[Tasks to complete]
- 1) In the text on masking for college athletes, what is the one restriction on spectators that Seattle Public Schools enforces?
- 2) Continue the opinion piece on masking for college athletes, starting after its last sentence.

[Supplied text]
▬▬▬▬▬▬
Mask Misrepresentation

All college athletes should be required to mask-up.


Art by Izzy Wang

Over a year after Washington State’s COVID-19 lockdown, WIAA high school athletics have resumed for the first season. Seattle Public Schools has taken on the safety recommendations of both Governor Inslee and the Center for Disease Control in this endeavor and has made the decision to also enforce stricter rules, including no spectators at any sporting events. High school athletes are additionally required to mask up, socially distance as much as possible, and are only able to compete against a subset of the total number of teams in their leagues – roughly one-third of the number of games in an average season. However, college-level athletes are playing longer seasons and in many cases, with spectators and without masks. 

The NCAA has left the decision of whether or not to require masks to each individual school’s athletic program. For example, the majority of women’s volleyball programs in the NCAA have chosen to wear masks in-game, and the majority of men’s basketball programs have chosen not to require them during play. Masking is also not required on the sidelines; it is recommended. The NCAA has additionally advised for six feet of space between the chairs that act as the team’s bench, but this is evidently not practiced, as can be seen in the recordings of games. This partial attempt at following guidelines is dangerous and sets a poor example for other athletic programs.

According to the Kaiser Family Foundation, 73 percent of children see professional athletes as people they “look up to” or “want to be like.” Although college athletes are not professional athletes, many of them are on track for careers in that realm. Current COVID-19 rates in the United States have the age range of 18-29 making up roughly 22.5 percent of total cases, the most of any age demographic. However, people of this age account for less than 0.5 percent of mortalities. College-age individuals infect those most vulnerable without facing the severe consequences of life-time ailment and death.
▬▬▬▬▬▬
[Given records]
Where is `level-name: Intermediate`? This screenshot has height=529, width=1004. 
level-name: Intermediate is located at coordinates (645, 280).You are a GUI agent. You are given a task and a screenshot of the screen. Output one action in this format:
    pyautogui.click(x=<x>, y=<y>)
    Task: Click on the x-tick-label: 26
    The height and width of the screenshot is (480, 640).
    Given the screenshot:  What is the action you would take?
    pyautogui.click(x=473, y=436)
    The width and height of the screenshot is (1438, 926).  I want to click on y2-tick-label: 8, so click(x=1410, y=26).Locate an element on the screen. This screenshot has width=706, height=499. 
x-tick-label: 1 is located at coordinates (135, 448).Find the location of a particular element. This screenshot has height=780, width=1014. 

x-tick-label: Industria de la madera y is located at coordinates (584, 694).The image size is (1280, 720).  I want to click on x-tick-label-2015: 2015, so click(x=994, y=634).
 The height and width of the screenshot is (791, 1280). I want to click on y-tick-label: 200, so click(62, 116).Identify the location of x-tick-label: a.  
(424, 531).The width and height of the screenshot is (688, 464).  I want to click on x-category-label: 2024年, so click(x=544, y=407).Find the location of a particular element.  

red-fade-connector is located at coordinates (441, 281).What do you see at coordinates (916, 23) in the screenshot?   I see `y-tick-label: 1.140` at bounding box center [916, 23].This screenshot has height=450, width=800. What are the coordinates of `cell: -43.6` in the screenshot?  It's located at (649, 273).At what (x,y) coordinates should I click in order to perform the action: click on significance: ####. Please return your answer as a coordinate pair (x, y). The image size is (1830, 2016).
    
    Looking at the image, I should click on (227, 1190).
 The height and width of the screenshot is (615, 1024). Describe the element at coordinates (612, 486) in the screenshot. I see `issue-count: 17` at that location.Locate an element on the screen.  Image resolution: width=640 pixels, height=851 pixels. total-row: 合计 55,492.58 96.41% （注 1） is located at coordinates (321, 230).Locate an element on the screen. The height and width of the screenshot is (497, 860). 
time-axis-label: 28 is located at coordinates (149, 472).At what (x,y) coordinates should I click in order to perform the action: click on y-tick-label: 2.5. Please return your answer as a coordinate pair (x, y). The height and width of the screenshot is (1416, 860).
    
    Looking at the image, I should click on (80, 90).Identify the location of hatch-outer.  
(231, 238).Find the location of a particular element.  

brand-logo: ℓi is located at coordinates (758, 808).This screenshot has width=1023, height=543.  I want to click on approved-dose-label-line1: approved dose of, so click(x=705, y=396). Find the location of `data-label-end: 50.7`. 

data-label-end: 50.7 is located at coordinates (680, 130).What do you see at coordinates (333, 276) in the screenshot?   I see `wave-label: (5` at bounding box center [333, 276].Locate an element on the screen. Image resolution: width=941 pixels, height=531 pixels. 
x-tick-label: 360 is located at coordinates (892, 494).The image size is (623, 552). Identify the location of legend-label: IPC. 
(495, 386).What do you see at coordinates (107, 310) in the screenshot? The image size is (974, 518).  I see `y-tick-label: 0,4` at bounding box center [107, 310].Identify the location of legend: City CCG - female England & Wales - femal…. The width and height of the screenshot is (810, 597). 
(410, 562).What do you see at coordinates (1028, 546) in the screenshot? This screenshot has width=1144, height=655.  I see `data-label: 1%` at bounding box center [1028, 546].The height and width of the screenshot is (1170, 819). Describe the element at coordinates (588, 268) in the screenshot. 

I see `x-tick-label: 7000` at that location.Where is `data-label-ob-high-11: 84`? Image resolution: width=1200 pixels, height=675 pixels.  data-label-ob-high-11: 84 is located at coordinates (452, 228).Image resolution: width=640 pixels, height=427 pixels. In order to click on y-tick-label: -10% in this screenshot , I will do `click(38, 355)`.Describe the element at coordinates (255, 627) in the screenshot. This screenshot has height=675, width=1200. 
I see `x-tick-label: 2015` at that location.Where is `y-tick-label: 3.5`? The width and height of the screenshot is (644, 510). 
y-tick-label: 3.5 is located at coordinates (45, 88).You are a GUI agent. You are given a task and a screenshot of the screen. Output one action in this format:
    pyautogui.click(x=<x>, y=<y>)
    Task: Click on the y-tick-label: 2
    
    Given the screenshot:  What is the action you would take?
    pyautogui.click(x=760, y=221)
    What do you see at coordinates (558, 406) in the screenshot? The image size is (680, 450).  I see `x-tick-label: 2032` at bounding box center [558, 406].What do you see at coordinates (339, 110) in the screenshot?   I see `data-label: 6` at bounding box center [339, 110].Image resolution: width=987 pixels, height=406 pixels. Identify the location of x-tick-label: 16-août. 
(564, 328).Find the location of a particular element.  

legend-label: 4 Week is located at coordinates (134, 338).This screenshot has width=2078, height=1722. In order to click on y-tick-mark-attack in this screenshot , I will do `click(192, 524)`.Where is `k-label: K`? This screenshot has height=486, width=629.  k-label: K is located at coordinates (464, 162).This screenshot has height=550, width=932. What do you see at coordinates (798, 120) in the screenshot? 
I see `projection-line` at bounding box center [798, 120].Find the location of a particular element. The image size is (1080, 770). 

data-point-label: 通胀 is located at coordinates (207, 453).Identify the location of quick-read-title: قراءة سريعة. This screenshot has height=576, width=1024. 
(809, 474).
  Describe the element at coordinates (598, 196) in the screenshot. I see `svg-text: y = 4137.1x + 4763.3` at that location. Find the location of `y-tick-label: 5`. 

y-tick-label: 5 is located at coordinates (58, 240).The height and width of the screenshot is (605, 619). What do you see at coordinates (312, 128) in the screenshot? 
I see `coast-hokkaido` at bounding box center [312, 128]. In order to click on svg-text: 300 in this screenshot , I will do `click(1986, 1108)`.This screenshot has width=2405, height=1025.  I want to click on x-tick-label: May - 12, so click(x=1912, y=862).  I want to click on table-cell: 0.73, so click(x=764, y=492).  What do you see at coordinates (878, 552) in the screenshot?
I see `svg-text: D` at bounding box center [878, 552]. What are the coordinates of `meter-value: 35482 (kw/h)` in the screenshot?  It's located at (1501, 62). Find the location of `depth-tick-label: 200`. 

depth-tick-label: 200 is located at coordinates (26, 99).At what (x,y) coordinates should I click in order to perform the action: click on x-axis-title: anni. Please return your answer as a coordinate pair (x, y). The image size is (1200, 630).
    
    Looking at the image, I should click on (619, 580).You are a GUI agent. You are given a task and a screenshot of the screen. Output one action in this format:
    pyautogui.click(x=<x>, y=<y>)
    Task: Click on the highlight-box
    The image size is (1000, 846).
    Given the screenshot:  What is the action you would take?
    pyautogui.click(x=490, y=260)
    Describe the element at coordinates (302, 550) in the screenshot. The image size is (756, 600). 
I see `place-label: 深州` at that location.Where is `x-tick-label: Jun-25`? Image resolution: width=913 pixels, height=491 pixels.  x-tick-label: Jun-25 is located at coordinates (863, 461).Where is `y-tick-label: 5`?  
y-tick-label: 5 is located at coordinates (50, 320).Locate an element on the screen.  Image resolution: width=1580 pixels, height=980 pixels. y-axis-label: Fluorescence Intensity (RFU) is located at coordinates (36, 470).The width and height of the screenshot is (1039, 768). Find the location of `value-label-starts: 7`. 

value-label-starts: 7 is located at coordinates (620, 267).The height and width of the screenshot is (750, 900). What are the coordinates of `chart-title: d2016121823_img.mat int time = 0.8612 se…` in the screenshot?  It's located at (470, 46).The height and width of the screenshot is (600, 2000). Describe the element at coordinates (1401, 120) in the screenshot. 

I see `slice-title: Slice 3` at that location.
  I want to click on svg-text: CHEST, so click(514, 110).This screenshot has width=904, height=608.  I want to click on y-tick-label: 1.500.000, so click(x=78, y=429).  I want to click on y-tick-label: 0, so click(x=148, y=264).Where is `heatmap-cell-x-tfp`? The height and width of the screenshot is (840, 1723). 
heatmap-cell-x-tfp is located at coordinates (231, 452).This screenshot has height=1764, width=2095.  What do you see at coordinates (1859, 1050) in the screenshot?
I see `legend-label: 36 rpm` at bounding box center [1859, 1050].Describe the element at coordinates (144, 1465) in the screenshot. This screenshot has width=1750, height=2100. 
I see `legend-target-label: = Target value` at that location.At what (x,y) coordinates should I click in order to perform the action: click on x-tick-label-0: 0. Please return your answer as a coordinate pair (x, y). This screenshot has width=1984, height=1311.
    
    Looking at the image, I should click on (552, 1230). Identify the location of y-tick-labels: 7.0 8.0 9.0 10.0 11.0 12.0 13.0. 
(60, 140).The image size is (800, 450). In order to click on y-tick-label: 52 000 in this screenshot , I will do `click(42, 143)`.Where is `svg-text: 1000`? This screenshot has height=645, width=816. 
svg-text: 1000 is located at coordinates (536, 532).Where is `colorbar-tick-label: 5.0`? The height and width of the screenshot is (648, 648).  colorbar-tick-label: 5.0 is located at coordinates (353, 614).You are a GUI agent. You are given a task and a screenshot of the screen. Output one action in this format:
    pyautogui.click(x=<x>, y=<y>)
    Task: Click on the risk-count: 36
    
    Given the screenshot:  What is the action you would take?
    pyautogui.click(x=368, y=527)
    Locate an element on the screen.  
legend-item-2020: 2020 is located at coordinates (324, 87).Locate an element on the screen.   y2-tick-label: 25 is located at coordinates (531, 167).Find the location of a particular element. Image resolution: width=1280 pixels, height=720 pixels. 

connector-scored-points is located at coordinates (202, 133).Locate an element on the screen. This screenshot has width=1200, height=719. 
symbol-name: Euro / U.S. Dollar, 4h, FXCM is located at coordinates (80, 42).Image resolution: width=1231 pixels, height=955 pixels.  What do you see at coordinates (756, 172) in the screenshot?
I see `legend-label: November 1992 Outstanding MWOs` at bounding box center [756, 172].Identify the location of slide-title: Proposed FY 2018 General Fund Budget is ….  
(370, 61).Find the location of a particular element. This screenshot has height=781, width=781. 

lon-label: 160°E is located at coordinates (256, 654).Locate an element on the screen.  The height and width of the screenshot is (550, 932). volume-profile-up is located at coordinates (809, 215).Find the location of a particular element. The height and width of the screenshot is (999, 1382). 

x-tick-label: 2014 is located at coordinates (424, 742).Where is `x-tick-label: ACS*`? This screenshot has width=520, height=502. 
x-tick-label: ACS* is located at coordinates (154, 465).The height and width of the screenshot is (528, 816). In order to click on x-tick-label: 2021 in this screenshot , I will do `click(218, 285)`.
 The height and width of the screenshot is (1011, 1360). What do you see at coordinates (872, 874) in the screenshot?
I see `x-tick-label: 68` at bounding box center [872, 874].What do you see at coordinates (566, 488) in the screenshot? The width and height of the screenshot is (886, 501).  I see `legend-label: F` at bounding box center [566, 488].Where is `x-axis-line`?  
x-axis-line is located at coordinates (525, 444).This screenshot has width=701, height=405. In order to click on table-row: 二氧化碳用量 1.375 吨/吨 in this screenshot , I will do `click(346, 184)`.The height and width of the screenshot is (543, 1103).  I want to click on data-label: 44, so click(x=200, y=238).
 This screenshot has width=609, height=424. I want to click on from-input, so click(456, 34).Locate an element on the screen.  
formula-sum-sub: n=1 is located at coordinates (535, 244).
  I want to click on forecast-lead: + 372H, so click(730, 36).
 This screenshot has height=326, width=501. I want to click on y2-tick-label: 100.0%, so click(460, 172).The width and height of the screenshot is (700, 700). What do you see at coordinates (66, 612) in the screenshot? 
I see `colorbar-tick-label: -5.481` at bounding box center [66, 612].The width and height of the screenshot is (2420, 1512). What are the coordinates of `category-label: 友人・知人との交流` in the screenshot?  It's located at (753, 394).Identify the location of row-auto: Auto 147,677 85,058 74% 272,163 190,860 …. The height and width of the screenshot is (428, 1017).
▬▬▬▬▬▬
[Responses per task]
- 1) No spectators are allowed at any sporting events.

- 2)
While the NCAA has attempted to conduct contact tracing, this has been relatively inaccurate and unsuccessful for privacy reasons. The Duke University Blue Devils, one of the powerhouse teams of the NCAA Basketball Tournament, was knocked out due to a positive COVID-19 test on March 11th. The identity of the test-taker is unknown, and there is no evidence of an outbreak in the program. While there is still a chance for Duke to continue play, both coach Mike Kryzewski and Duke Athletic Director Kevin White have stated that this recent game cancellation will end their season. Programs have virtually no way to hold their athletes accountable for their commitment to sports, and other activities such as parties and unofficial matches cannot be regulated at all. A COVID-19 outbreak last year on both college men’s and women’s soccer teams in Chicago resulted in positive tests from 17 players. Although tested at the beginning of their seasons, the athletes were not required to test again and were trusted to adhere to the participation guidelines. The initial contact was made through attendance at a birthday party. 

Some sort of effort is clearly being made by college-level athletics to reduce the spread of the virus. Still, athletes on the sidelines of games often get up from their seats to talk to their teammates, wear their masks improperly, or do not wear them at all. There is simply no finite strategy that holds collegiate athletes accountable without mask regulation. Giving participants the option to not wear a mask will always result in someone doing just that. Children watching these games see the players that they look up to wearing their masks below their noses and think that is alright.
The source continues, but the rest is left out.